In the world of fashion, horse riding and it's accoutrements immediately communicate wealth, heritage and privilege…..old money in short! The Gucci ‘horsebit’ loafer, the Hermès square patterned with bridles, stirrups and medallions, the perennial riding boots and nipped in hacking jackets to name a few timeless classics.
Charlottte Casiraghi of Gucci, Gucci 1953 horesebit loafers
Elements of this style have been appropriated or subverted by designers including Vivienne Westwood and John Galliano. Remember the ubiquitous Dior ‘saddle bag’?
Dior 'saddle bag', Vivienne Westwood jacket
Brands such as Polo Ralph Lauren, Longchamp and Coach have gone even further to extend the equine associations beyond inspiration and directly into their brand names and logos.

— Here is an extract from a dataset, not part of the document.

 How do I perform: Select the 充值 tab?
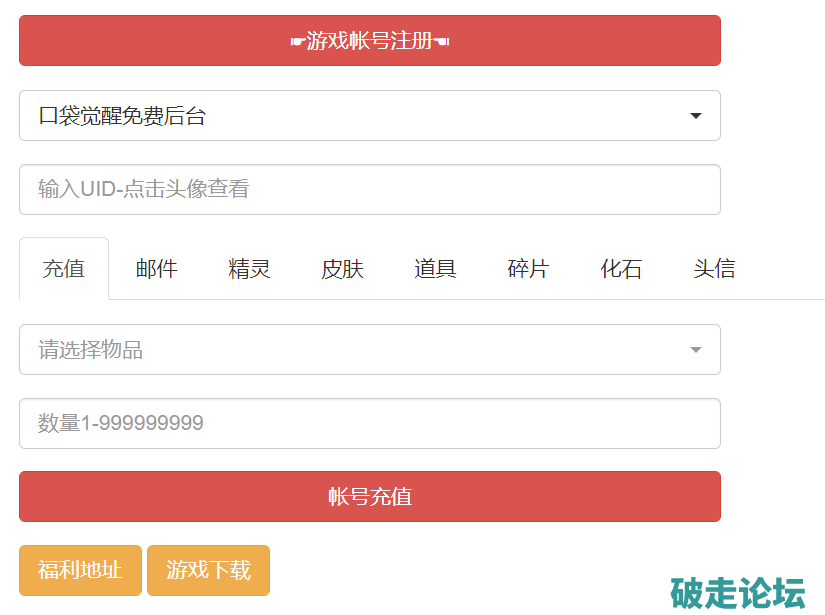[64, 269]
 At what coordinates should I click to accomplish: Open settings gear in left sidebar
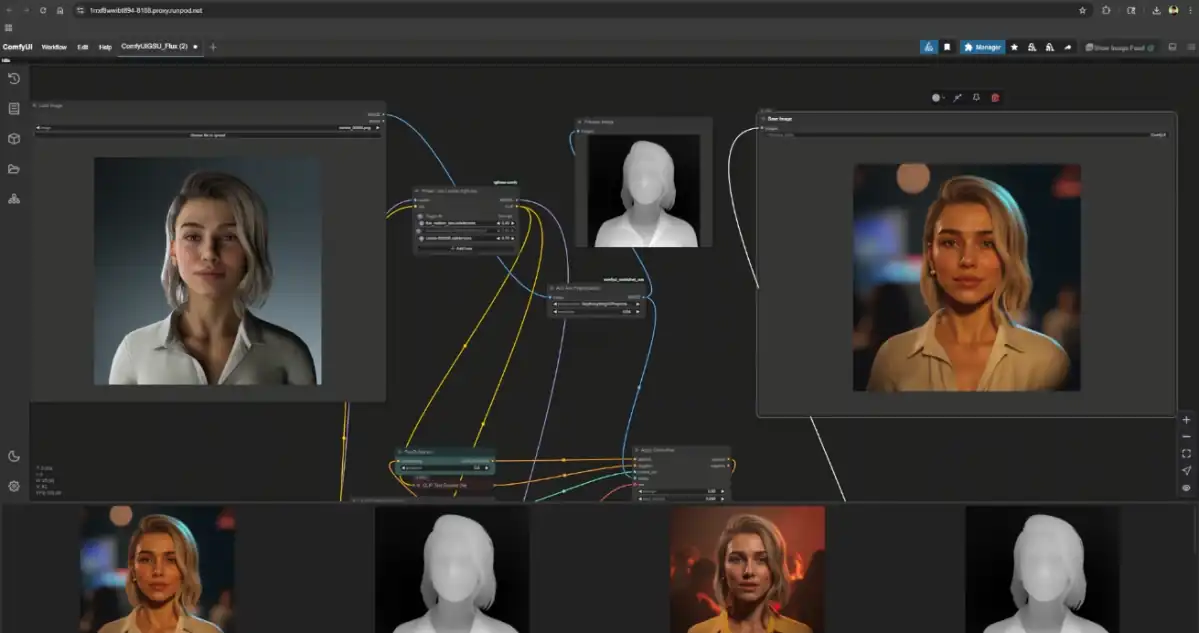tap(14, 486)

No such invention was required by Hermès. The French brand originated as a harness workshop in the 1800’s creating expert saddles for the most privileged. In the 1920’s handbag production began and in 1937 the silk scarf was introduced. Riding equipment par excellence is still crafted today, but it is the silk scarf that is universally cherished. Seasonally adorned with horses, and related ephemera, it gives a glimpse into the world of the landed gentry without the required country pile and stables.
Brides de Gala and Coup de Fouet Hermès scarves
Hunting, horse racing, dressage and the cavalry are all common themes incorporated in the design of the equestrian silk scarf. Central, but not necessarily present is the horse, while the riding crops, straps, bits, bridles and buckles are the symbols that appear in popular pattern formations.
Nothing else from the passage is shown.